Spectral Fingerprints of Electron-Plasmon Coupling

TL;DR

This paper introduces the plasmonic polaron model, a computationally efficient method to predict electron-plasmon coupling effects in spectral functions of materials like Si, Ge, GaAs, and diamond, revealing new insights into their electronic structure.

Contribution

The paper presents the plasmonic polaron model based on cumulant expansion, enabling accurate prediction of electron-plasmon interactions without GW self-energy calculations.

Findings

Identification of plasmonic polaron band structures in Si, Ge, and GaAs.

Assignment of silicon plasmon satellite features to Van Hove singularities.
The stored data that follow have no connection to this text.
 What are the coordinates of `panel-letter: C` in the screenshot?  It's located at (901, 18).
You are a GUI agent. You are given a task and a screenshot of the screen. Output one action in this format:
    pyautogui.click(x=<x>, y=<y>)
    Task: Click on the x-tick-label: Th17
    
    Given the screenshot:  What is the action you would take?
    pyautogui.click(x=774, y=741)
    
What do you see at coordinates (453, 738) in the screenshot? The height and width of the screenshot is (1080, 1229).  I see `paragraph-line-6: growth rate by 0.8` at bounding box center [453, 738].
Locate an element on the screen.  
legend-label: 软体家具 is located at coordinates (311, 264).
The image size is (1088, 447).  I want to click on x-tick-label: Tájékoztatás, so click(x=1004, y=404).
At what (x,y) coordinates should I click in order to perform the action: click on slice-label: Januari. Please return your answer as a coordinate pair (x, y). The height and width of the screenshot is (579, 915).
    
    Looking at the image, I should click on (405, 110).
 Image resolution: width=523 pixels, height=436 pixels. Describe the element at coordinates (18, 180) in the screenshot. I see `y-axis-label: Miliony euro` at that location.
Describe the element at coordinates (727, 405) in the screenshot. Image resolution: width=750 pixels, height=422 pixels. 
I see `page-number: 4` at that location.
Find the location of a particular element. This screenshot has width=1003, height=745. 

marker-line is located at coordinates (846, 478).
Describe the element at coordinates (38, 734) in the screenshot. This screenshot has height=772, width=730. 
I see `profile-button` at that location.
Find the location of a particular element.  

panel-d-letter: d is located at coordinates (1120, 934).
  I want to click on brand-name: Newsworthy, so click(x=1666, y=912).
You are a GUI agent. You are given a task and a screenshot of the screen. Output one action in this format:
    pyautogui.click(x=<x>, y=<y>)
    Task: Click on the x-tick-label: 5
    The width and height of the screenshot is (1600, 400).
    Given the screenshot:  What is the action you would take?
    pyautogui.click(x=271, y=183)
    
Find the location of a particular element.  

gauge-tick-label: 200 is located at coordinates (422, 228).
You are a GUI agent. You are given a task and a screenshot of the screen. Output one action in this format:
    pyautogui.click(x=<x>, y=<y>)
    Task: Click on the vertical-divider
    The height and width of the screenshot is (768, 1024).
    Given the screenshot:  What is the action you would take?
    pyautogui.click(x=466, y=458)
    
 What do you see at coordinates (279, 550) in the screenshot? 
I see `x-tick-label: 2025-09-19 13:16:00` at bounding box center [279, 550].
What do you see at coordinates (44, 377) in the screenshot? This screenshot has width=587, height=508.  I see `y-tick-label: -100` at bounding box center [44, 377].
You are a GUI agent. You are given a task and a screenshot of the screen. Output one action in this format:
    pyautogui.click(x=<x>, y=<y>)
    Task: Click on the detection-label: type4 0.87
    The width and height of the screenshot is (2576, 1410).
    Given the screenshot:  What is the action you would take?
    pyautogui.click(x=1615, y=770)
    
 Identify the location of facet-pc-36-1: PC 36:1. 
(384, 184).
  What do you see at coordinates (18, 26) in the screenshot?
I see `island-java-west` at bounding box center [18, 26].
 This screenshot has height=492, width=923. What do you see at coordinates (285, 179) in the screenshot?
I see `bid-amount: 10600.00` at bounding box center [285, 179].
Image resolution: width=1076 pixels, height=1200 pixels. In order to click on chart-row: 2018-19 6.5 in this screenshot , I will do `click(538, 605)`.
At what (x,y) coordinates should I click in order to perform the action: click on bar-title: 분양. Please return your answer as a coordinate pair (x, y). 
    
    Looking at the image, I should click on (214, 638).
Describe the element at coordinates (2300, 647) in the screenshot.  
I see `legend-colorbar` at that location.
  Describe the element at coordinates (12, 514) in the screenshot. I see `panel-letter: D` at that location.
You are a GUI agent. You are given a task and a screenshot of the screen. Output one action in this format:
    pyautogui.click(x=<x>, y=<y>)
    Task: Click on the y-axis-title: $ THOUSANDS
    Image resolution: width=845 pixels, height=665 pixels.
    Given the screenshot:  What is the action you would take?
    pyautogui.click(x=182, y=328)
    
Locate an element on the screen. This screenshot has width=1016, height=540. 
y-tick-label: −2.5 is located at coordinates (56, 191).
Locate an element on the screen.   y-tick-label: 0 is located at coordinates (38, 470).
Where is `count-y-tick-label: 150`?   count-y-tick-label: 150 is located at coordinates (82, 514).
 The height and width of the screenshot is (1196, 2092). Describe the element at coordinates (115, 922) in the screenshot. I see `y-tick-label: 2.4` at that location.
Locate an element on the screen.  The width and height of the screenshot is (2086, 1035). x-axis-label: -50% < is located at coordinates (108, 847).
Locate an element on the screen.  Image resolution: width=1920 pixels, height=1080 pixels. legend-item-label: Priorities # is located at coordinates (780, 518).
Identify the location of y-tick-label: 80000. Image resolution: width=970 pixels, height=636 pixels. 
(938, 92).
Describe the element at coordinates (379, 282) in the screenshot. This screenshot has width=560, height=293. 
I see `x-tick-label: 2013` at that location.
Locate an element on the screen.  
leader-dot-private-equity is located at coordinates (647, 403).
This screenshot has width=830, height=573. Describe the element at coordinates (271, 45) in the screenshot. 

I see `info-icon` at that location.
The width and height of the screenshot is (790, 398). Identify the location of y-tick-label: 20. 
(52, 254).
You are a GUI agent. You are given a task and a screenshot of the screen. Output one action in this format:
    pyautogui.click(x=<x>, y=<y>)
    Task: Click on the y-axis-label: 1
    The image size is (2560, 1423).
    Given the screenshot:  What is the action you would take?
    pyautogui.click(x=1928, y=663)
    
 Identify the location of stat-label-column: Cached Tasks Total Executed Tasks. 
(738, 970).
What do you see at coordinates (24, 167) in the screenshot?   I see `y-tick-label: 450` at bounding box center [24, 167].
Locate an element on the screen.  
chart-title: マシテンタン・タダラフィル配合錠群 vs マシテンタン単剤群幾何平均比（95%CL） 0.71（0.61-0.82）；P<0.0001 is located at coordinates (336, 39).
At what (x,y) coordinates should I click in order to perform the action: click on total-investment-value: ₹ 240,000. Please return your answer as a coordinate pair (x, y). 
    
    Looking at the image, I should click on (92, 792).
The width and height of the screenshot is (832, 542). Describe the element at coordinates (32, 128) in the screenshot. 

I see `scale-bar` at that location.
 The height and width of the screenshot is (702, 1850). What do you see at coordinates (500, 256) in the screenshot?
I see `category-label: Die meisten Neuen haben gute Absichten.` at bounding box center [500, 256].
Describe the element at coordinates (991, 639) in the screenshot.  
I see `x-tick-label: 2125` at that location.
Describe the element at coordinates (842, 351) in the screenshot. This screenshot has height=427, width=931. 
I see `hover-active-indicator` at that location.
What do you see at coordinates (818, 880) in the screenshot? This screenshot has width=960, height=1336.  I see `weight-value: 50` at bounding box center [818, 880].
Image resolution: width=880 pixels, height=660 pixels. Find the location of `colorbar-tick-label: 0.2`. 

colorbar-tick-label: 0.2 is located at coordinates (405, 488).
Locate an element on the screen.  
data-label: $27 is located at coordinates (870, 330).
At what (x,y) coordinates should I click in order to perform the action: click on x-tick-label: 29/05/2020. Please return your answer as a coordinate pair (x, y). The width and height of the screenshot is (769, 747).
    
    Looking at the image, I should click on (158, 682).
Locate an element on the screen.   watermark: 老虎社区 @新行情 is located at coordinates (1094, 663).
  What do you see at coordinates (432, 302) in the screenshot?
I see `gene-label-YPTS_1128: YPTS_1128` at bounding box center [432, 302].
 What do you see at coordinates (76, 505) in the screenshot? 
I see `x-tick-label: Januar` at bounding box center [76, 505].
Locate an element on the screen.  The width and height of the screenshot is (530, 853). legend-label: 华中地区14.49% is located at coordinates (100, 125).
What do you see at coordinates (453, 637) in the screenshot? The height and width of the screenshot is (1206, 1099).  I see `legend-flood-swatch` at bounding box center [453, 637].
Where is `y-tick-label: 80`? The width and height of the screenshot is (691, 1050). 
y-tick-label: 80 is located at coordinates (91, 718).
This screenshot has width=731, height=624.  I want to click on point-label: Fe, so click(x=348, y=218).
Prediction of ARPES signatures of electron-plasmon coupling in multiple materials.

Abstract

We investigate the spectroscopic fingerprints of electron-plasmon coupling in integrated (PES) and angle-resolved photoemission spectroscopy (ARPES). To account for electron-plasmon interactions at a reduced computational cost, we derived the plasmonic polaron model, an approach based on the cumulant expansion of many-body perturbation theory that circumvents the calculation of the GW self-energy. Through the plasmonic polaron model, we predict the complete spectral functions and the effects of electron-plasmon coupling for Si, Ge, GaAs, and diamond. Si, Ge, and GaAs exhibit well-defined plasmonic polaron band structures, i.e., broadened replica of the valence bands redshifted by the plasmon energy. Based on these results, (i) we assign the structures of the plasmon satellite of silicon (as revealed by PES experiments) to plasmonic Van Hove singularities occurring at the L, $\Omega$, and X high-symmetry points and (ii) we predict the ARPES signatures of electron-plasmon coupling for Si, Ge, GaAs, and diamond. Overall, the concept of plasmonic polaron bands emerges as a new paradigm for the interpretation of electronic processes in condensed matter, and the theoretical approach presented here provides a computationally affordable tool to explore its effect in a broad set of materials.